In important markets, including the United States and the UK, Netflix has begun its long-promised “crackdown on sharing passwords.” The streaming company announced that customers have to pay $7.99 in the United States if they want to share their account password with someone else. The action was taken to increase subscribers.
But in some countries where it has already been trialled, some are baulking at the expense.
According to Kantar, when Netflix launched this scheme in Spain by charging 5.99 euros, they lost millions of subscribers in just the first three months of the year.
In a prior investor alert, the business acknowledged that cancellations might occur as it expanded its programme but added that, “Longer term, paid sharing will guarantee a bigger revenue base that we can expand as we enhance our services.”
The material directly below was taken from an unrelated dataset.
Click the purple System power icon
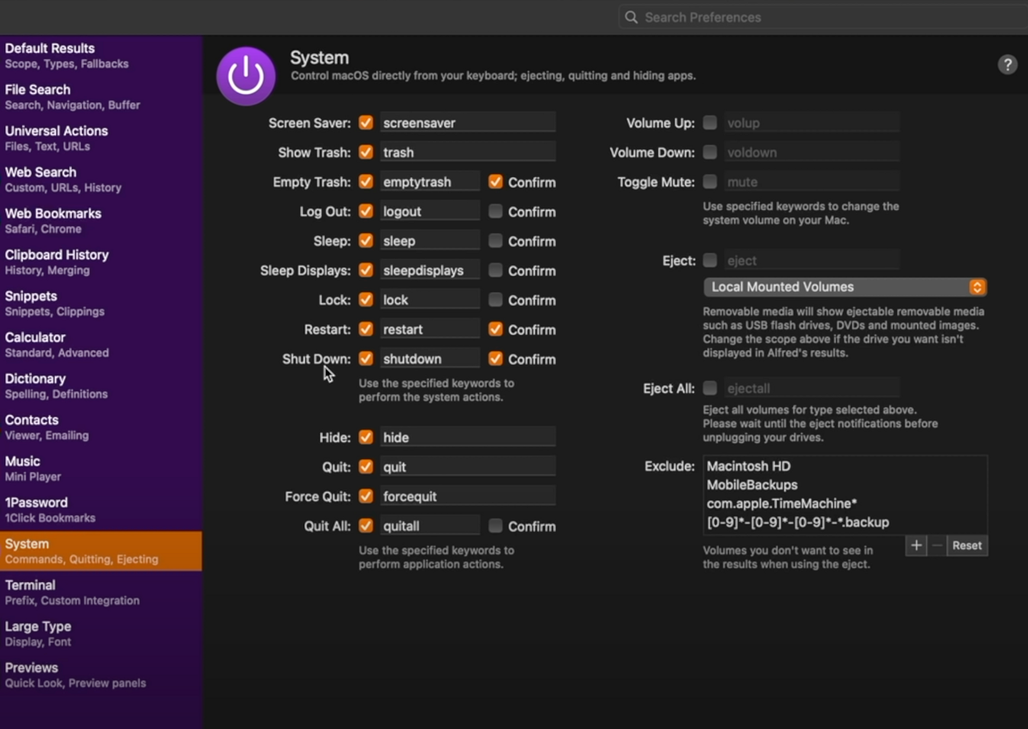The height and width of the screenshot is (729, 1028). (246, 76)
It previously stated that its premium membership base is now greater in Canada than it was prior to the adjustments, which were implemented in February, and that revenue growth has accelerated.
Netflix had earlier determined that, despite it being against its official guidelines, approximately 100 million users shared passwords.
Several major competitors, including Disney, Amazon, and Netflix, have entered the market with their own services.
These entertainment behemoths are competing for consumers, many of whom are feeling the pressure from the rapid pace of general price increases.
With advertisements and price reductions in 116 countries in the three months leading up to March, Netflix has been attempting to entice subscribers with a more affordable streaming option.
In addition, it has been extending its paid sharing plan, which it began testing in a few nations last year.
By informing clients, the initiative is now available in some of the most crucial marketplaces for the business. Netflix has 233 million subscribers all over the world.